• Excerpt to read:
_ _ _ _ _

Looking back at how I reached this awareness, there are three key take-aways.
Persistence: It's not easy to create a new habit. When given a chance, we fall back and cave into what we're comfortable with. Acknowledging I wanted to change my communication style when sharing information honestly, it required that I was steadfast in my commitment to be mindful when speaking with others.
I found it helpful to create a mantra that I could use daily as a reminder as to how I wanted to show up in talking to others. The one that worked for me was familiar, short and sweet - "think before speaking." Don't feel you need to create a beautiful, long affirmation that becomes difficult to remember. Often, one or two words can work better, especially if spoken with passion.
And use it every day until you're saying it in your dreams. Persist until it becomes second nature.

_ _ _ _ _

• Source data:
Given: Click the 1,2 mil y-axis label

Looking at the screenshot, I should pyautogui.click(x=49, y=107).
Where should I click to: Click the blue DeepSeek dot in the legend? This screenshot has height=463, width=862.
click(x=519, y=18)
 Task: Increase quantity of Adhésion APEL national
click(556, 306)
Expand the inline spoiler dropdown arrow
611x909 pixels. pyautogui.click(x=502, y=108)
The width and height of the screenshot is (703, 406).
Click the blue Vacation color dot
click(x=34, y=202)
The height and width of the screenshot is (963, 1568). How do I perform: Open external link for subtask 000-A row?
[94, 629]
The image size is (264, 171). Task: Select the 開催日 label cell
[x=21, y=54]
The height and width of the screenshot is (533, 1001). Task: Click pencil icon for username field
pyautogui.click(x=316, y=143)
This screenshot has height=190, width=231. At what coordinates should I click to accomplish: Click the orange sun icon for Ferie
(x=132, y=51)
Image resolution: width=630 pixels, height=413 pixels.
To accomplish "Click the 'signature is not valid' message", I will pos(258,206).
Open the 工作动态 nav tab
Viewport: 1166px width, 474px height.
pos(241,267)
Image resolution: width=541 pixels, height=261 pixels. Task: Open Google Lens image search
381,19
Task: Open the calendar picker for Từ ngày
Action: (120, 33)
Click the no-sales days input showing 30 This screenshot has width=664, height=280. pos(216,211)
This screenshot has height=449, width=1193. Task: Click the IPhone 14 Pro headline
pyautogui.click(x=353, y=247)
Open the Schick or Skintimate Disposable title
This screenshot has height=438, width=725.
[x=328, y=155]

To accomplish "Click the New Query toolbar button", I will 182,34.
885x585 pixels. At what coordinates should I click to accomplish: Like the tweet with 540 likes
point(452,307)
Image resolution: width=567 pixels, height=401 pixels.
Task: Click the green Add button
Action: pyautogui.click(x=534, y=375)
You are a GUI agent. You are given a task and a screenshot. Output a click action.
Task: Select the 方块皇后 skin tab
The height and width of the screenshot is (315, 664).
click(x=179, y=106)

_ _ _ _ _

• Activities:
**1.** In the passage about changing one's communication habits, what mantra did the writer use as a daily reminder?
**2.** Carry on the passage about changing one's communication habits, starting right after its last sentence.

• Expected results:
**1.** The writer used the mantra "think before speaking."

**2.**
Humility: This was one of my favorite realizations. When speaking with others in the normal course of the day, we don't get to rehearse what we're going to say. The beauty of conversation is the natural ebb and flow that occurs spontaneously. Remembering the give and take in sharing information means giving the other person a chance to be heard.
If you're sharing some honest information, allow the other person to share back. Ask how they feel about your comment. Don't be afraid to allow some silent space while they gather their thoughts for their reply.
And, add some heartfelt emotion to the way you deliver your news. Whether it's humor or sincere compassion, the feelings behind the words carry an energy of their own and can soften the edges of honest communication.
Cooperation: Why is it that we're more brutally honest with the people closest to us? We lob a shot, they throw one back. We up the ante and pretty soon, the honesty you were trying to share has escalated into a full-blown argument.
It usually comes back to ego and our burning need to be right. If you turn it around, who safer to be vulnerable with than our family, friends, partners and spouses? If you can let go of ego, and the notion that your are competing to win in your honesty, you can come from a place of cooperation instead. I believe it's Wayne Dyer who says, "Do you want to be right or do you want to be happy?"
I always think of that statement when I make the choice in how MUCH I want to share and exactly HOW I want to share with those who matter to me.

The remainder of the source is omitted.